A wine cooler is an alcoholic beverage made from wine and fruit juice, often in combination with a carbonated beverage and sugar.

Traditionally home-made, wine coolers have been bottled and sold by commercial distributors since the early 1980s, especially in areas where their alcohol content, lower than wine, causes them to come under less restrictive laws than table wines. Because most of the flavor in the wine is obscured by the fruit and sugar, the wine used in wine coolers tends to be of the cheapest available grade.

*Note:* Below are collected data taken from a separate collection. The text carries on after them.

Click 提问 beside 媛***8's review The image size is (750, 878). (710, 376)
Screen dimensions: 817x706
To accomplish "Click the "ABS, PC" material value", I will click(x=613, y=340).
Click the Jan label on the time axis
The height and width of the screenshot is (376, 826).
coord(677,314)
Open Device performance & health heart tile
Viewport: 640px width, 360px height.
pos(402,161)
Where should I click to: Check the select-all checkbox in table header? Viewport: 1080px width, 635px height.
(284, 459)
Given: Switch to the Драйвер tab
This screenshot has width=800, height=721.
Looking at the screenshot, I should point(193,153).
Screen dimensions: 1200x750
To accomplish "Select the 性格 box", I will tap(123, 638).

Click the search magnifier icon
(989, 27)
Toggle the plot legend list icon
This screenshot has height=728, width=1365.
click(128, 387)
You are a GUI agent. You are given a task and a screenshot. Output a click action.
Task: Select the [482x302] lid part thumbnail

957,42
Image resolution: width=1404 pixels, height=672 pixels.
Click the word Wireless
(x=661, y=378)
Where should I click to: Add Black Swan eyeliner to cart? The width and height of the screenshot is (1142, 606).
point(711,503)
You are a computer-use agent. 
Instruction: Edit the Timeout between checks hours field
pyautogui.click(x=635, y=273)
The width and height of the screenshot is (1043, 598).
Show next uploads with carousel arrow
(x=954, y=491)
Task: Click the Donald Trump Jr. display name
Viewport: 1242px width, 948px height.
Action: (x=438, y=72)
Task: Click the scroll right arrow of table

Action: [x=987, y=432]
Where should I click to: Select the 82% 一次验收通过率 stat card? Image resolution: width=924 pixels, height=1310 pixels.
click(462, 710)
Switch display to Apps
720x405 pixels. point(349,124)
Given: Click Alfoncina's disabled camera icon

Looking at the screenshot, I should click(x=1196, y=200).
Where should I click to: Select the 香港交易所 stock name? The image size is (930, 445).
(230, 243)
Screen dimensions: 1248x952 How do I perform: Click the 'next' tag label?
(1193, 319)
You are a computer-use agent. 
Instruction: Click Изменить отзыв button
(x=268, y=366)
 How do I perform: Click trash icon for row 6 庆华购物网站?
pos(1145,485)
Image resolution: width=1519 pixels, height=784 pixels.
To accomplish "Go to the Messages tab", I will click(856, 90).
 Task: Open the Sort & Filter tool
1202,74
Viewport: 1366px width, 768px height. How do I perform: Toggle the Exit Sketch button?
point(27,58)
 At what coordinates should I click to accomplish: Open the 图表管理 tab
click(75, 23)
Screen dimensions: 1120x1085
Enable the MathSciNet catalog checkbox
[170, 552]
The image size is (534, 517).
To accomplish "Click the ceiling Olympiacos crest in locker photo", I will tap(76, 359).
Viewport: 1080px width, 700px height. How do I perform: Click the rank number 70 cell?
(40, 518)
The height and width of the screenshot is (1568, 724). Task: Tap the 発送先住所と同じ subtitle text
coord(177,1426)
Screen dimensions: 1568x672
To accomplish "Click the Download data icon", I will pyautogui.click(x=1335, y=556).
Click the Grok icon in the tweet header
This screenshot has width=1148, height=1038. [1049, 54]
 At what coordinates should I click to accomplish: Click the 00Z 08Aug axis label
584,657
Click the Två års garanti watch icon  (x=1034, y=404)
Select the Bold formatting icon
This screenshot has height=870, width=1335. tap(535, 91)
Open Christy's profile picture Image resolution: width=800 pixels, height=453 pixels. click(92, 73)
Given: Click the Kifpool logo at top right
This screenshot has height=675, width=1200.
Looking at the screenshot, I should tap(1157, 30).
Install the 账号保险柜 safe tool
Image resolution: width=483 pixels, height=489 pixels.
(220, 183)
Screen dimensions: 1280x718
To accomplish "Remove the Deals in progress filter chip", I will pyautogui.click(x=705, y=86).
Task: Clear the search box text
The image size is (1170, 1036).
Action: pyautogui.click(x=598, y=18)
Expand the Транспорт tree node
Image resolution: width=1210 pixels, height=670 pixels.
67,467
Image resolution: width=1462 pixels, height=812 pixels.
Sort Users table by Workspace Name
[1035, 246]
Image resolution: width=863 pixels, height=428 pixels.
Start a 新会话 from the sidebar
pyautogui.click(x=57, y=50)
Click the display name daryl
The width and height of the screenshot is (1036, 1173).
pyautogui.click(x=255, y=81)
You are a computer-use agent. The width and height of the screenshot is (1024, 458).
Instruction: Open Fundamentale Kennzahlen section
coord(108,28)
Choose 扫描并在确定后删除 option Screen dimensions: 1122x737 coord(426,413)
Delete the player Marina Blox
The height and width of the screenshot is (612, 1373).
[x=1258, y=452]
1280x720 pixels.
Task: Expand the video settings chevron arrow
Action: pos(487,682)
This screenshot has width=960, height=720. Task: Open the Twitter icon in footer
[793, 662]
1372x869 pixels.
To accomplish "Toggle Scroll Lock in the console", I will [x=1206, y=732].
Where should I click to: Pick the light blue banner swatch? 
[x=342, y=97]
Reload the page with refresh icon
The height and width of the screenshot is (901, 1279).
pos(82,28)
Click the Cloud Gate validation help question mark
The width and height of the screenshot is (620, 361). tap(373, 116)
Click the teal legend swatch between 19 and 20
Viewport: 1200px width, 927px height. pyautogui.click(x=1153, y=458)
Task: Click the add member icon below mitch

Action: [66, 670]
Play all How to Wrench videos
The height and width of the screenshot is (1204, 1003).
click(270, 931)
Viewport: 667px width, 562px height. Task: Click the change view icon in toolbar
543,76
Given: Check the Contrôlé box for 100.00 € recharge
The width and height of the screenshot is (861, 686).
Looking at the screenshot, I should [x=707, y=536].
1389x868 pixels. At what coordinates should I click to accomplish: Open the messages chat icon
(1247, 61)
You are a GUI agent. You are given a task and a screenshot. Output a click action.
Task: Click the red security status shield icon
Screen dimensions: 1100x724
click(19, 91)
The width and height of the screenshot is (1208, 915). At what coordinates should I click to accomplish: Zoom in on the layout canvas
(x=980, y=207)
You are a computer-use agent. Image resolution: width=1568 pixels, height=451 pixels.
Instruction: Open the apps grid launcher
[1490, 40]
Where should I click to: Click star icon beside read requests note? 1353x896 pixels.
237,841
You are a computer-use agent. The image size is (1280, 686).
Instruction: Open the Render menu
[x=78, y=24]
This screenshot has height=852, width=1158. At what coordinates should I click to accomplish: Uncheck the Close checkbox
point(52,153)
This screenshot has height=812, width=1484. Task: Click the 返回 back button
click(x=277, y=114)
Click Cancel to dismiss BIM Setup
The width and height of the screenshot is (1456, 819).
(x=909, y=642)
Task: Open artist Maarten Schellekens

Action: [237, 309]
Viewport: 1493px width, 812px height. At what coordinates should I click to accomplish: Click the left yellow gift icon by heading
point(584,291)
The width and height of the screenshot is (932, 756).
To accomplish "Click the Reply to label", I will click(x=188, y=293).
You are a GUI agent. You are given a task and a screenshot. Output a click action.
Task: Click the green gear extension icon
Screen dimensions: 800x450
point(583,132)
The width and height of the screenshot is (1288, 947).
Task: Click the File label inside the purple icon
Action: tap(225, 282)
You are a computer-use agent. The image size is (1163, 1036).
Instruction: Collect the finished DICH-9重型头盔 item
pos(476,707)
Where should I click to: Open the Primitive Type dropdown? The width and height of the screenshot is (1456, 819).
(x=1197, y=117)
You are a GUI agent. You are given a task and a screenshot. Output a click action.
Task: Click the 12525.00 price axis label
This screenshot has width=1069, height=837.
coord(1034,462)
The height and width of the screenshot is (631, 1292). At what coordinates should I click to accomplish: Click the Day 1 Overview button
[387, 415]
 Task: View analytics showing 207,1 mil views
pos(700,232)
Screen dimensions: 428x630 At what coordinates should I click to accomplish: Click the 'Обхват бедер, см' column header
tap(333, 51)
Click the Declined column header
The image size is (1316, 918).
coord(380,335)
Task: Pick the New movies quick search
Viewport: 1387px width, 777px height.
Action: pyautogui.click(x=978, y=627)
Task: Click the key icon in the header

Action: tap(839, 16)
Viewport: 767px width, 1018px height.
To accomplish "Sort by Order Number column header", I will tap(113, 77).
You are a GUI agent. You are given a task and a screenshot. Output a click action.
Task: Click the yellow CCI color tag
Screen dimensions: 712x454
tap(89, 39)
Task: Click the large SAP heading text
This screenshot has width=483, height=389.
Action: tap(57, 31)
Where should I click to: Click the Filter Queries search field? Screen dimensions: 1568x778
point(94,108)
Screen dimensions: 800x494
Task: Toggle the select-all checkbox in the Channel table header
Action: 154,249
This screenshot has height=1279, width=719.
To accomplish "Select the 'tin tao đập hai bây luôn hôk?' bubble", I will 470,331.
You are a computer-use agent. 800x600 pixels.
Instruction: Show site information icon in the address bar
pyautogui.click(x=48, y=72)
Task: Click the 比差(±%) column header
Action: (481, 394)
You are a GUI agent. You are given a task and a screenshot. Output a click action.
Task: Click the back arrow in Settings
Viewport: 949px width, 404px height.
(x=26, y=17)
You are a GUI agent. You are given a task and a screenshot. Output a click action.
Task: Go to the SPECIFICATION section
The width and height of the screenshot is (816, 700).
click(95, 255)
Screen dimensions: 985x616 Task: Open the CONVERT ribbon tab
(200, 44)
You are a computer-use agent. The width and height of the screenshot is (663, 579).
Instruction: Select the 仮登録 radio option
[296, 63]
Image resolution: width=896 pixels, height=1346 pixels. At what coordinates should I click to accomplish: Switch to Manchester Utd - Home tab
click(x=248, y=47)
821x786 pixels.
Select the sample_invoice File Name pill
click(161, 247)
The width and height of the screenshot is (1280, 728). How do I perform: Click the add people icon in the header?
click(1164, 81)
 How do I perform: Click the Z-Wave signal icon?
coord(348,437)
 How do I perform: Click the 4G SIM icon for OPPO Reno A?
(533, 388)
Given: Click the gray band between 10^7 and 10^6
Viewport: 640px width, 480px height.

Since January 1991, when the United States Congress quintupled the excise tax on wine, most producers of wine coolers dropped wine from the mix, substituting it with cheaper malt liquor. These malt-based coolers, while sometimes referred to as "wine coolers", are in a different category of beverage—sometimes called "malt beverage", "malternative", or just "cooler". Bartles & Jaymes refers to its malt beverage as a "flavored malt cooler".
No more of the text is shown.